Problem to solve: From the line below containing "UNDERWEAR (413, 60)" to the final line, print each line exactly as written. No pictures belong in the copy.

■ ■ ■ ■

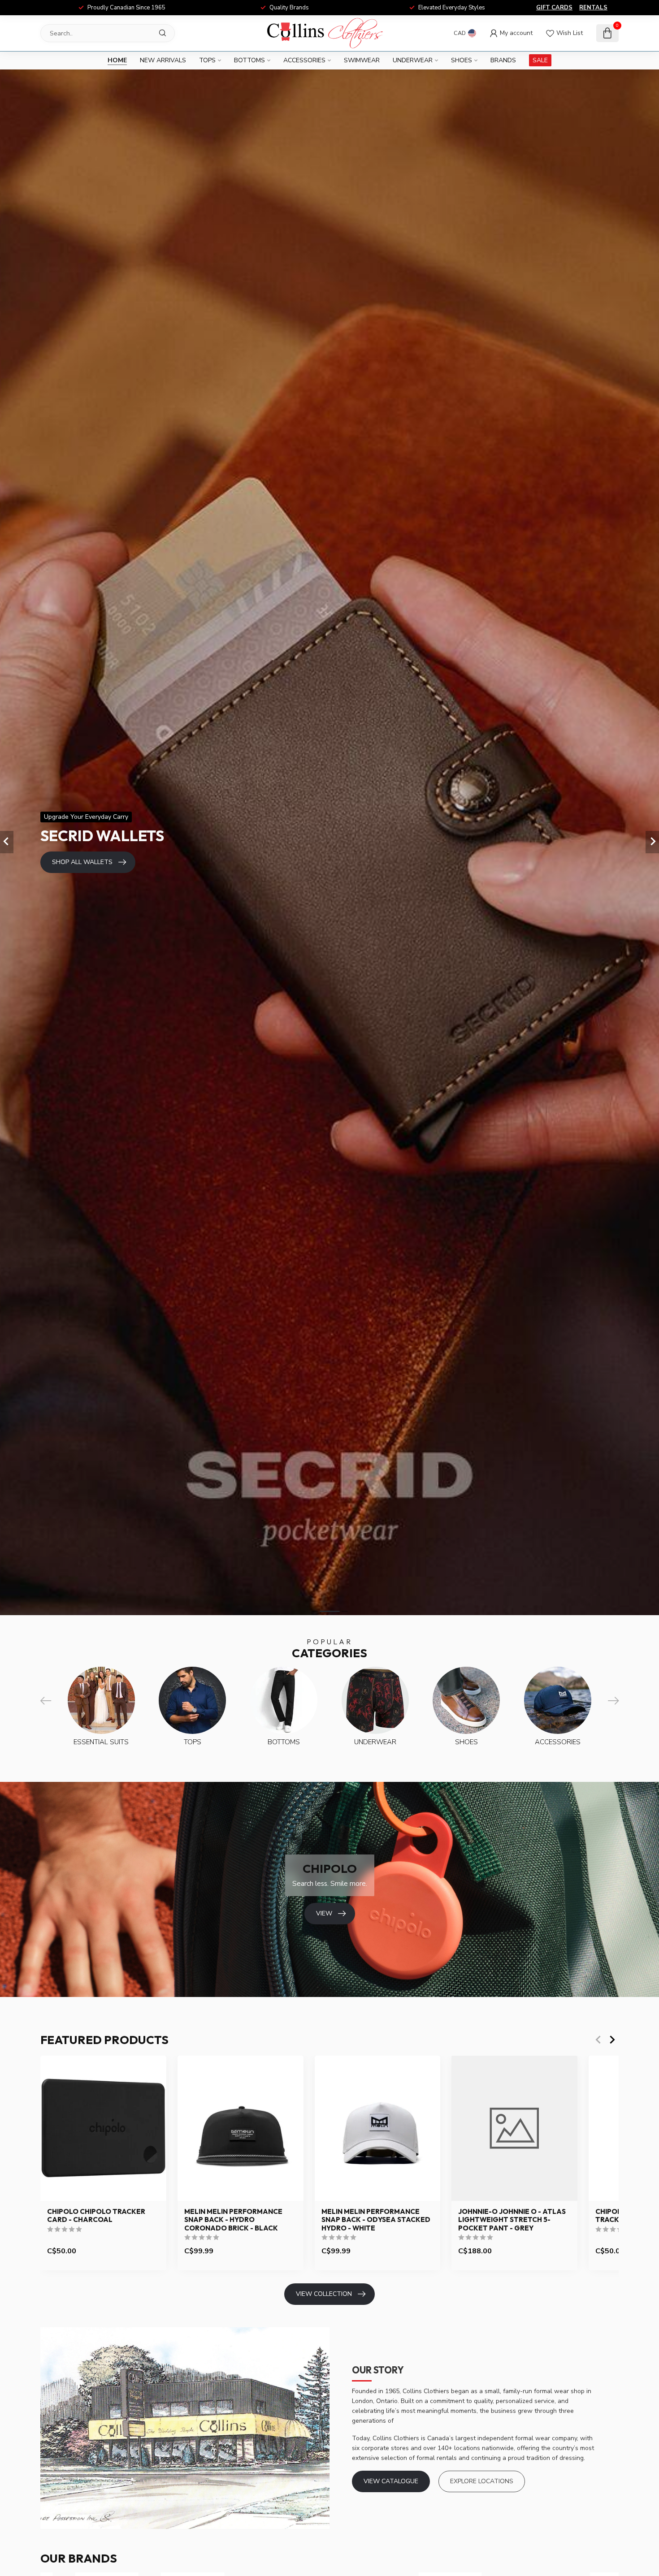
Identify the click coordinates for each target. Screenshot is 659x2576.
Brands (503, 60)
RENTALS (593, 8)
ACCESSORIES (304, 60)
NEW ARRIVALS (163, 60)
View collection (324, 2294)
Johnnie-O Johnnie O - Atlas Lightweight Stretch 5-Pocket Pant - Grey (512, 2220)
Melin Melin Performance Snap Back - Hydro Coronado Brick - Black (233, 2220)
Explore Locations (481, 2481)
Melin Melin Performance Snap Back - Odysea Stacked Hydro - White (375, 2220)
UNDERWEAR (413, 60)
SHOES (461, 60)
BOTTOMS (249, 60)
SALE (540, 60)
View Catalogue (391, 2481)
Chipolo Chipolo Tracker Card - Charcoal (96, 2216)
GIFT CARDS (554, 8)
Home (117, 60)
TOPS (207, 60)
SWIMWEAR (362, 60)
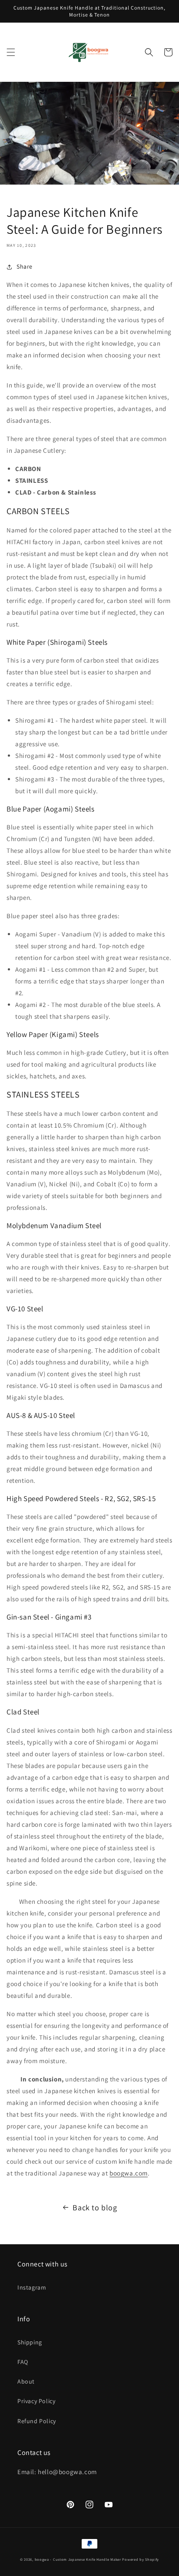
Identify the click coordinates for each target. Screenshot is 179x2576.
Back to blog (95, 2207)
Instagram (31, 2287)
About (26, 2381)
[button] (10, 52)
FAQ (22, 2362)
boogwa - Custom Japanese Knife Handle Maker (78, 2559)
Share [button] (25, 266)
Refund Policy (36, 2421)
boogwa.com (128, 2173)
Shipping (29, 2342)
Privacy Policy (36, 2401)
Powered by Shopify (140, 2559)
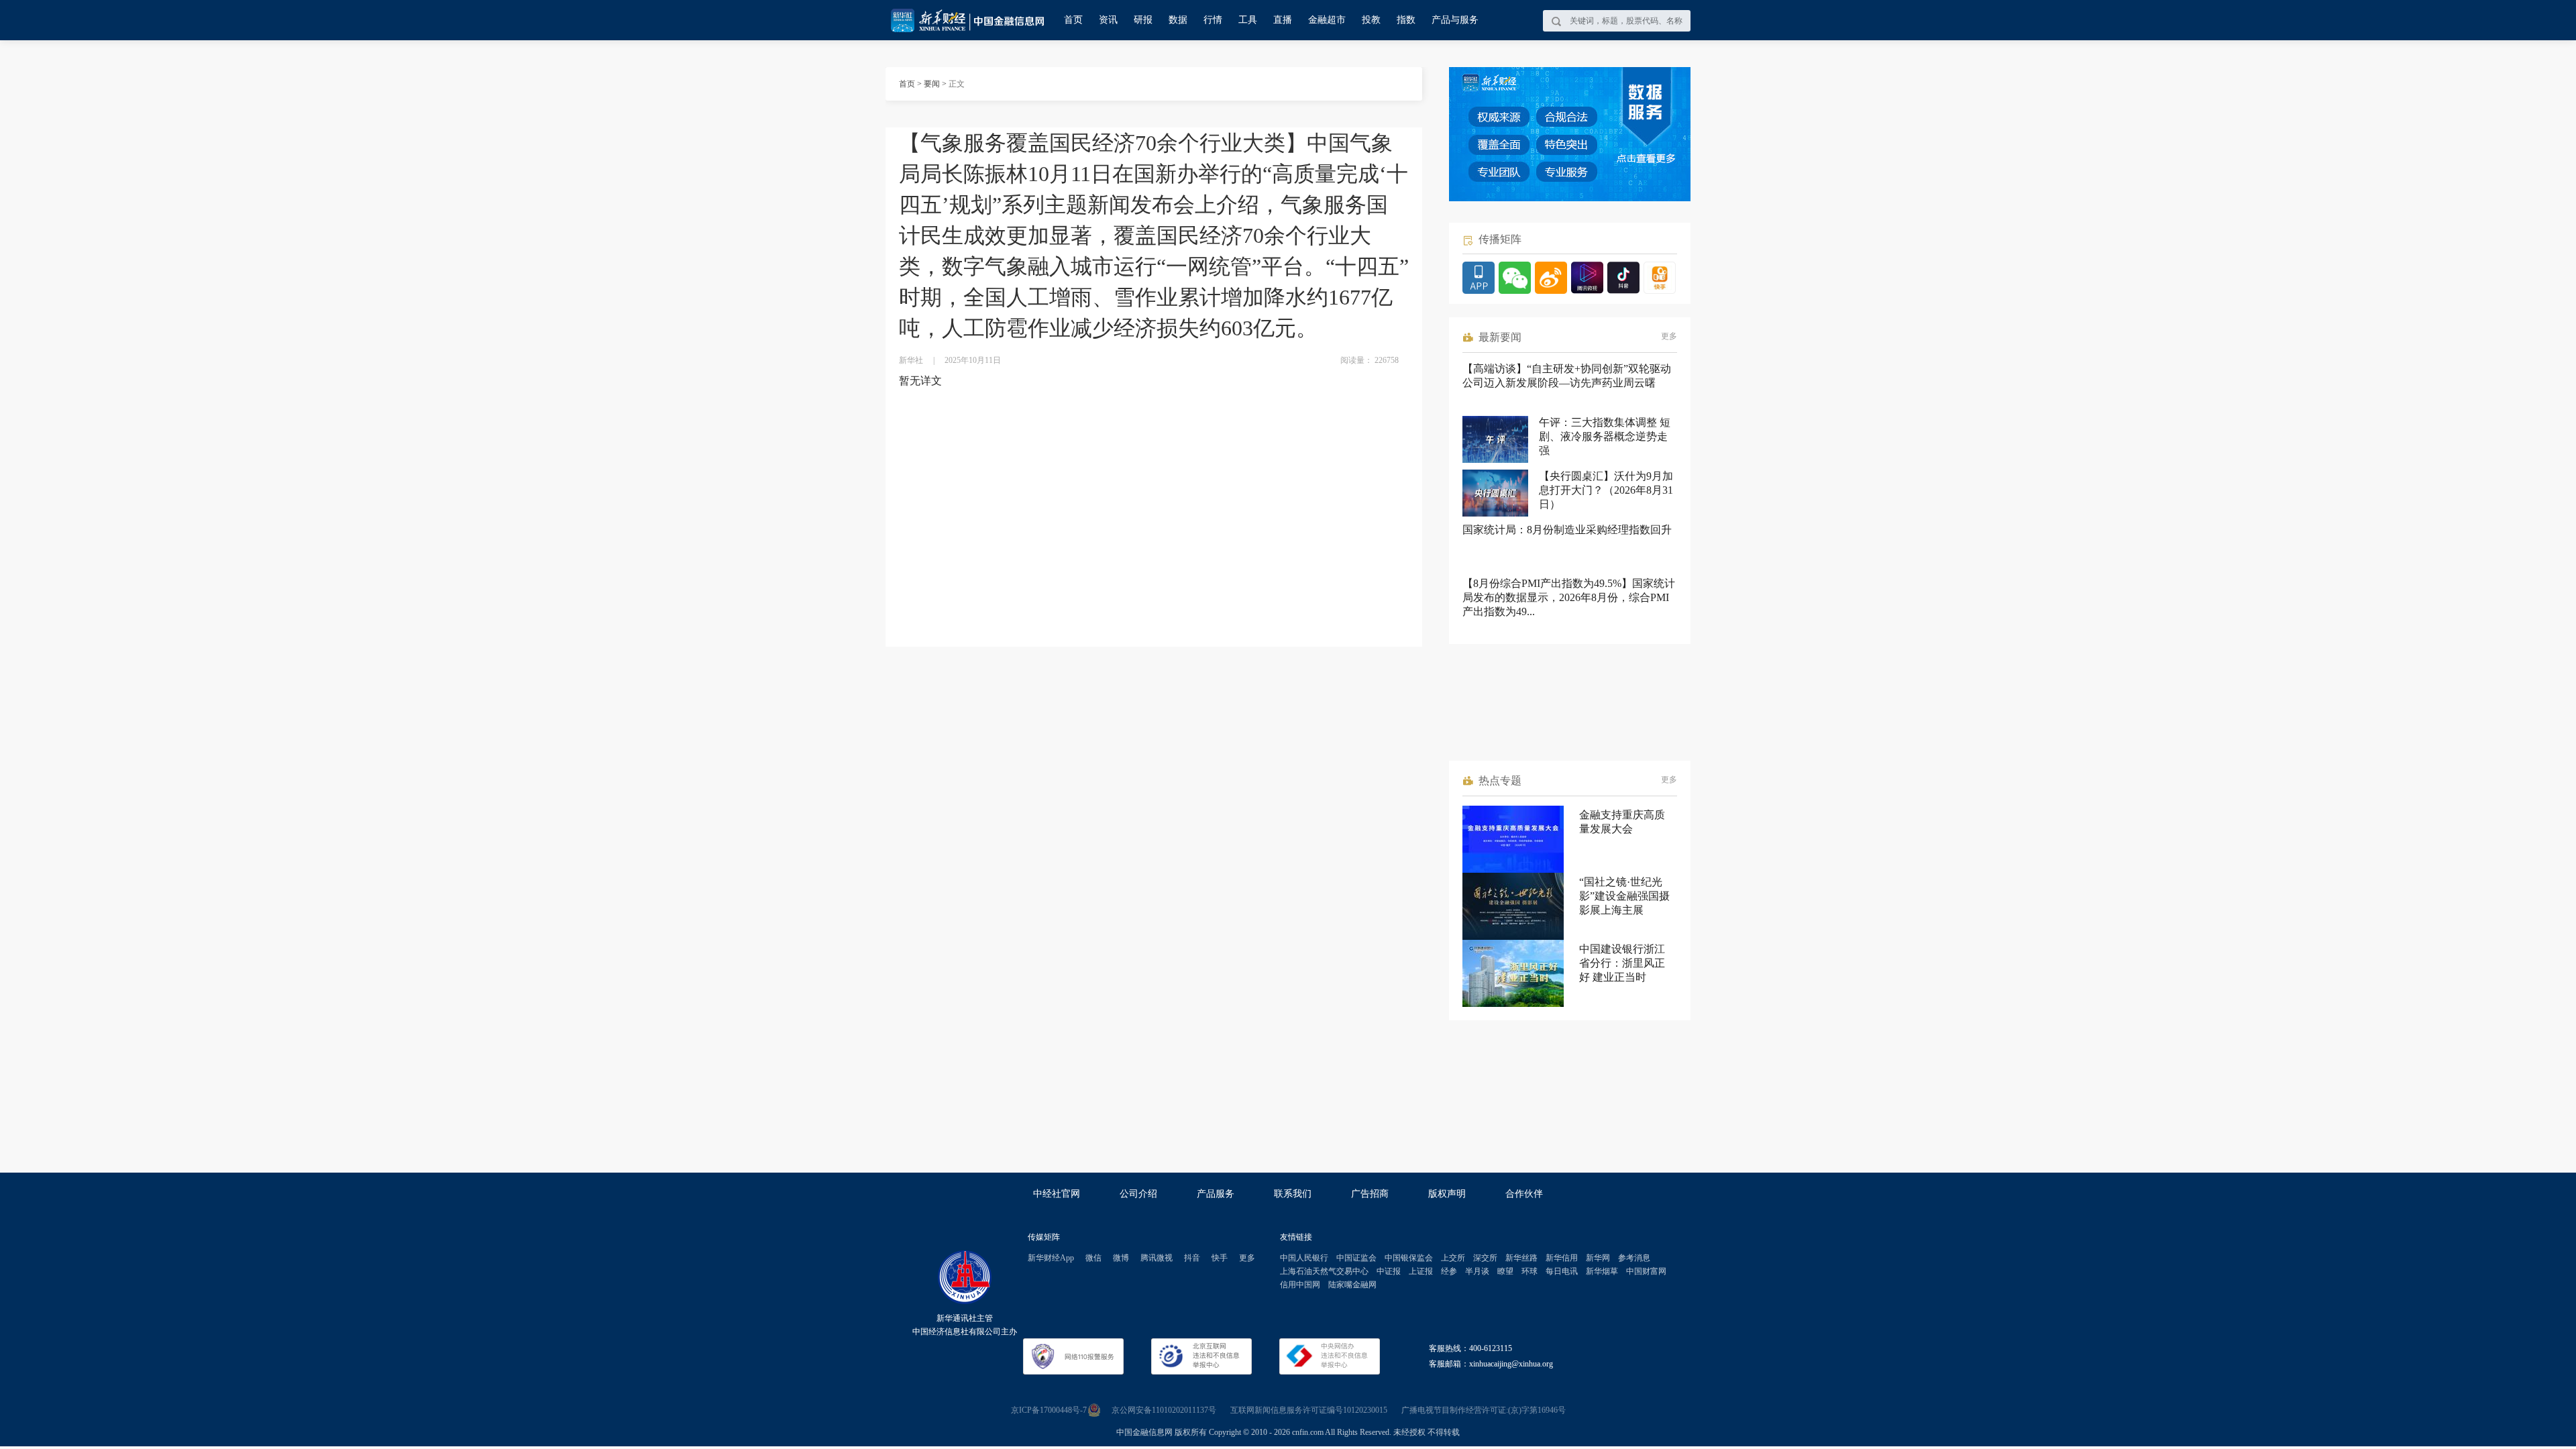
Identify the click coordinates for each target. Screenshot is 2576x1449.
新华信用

■ ■ ■ ■

Exercise result:
UNDERWEAR (413, 60)
SHOES (461, 60)
BOTTOMS (249, 60)
SALE (540, 60)
View Catalogue (391, 2481)
Chipolo Chipolo Tracker Card - Charcoal (96, 2216)
GIFT CARDS (554, 8)
Home (117, 60)
TOPS (207, 60)
SWIMWEAR (362, 60)
Identify the click coordinates for each target. Screenshot is 179x2576.
Back to blog (95, 2207)
Instagram (31, 2287)
About (26, 2381)
[button] (10, 52)
FAQ (22, 2362)
boogwa - Custom Japanese Knife Handle Maker (78, 2559)
Share [button] (25, 266)
Refund Policy (36, 2421)
boogwa.com (128, 2173)
Shipping (29, 2342)
Privacy Policy (36, 2401)
Powered by Shopify (140, 2559)
Identify the click coordinates for each target. Screenshot is 2576x1449.
新华信用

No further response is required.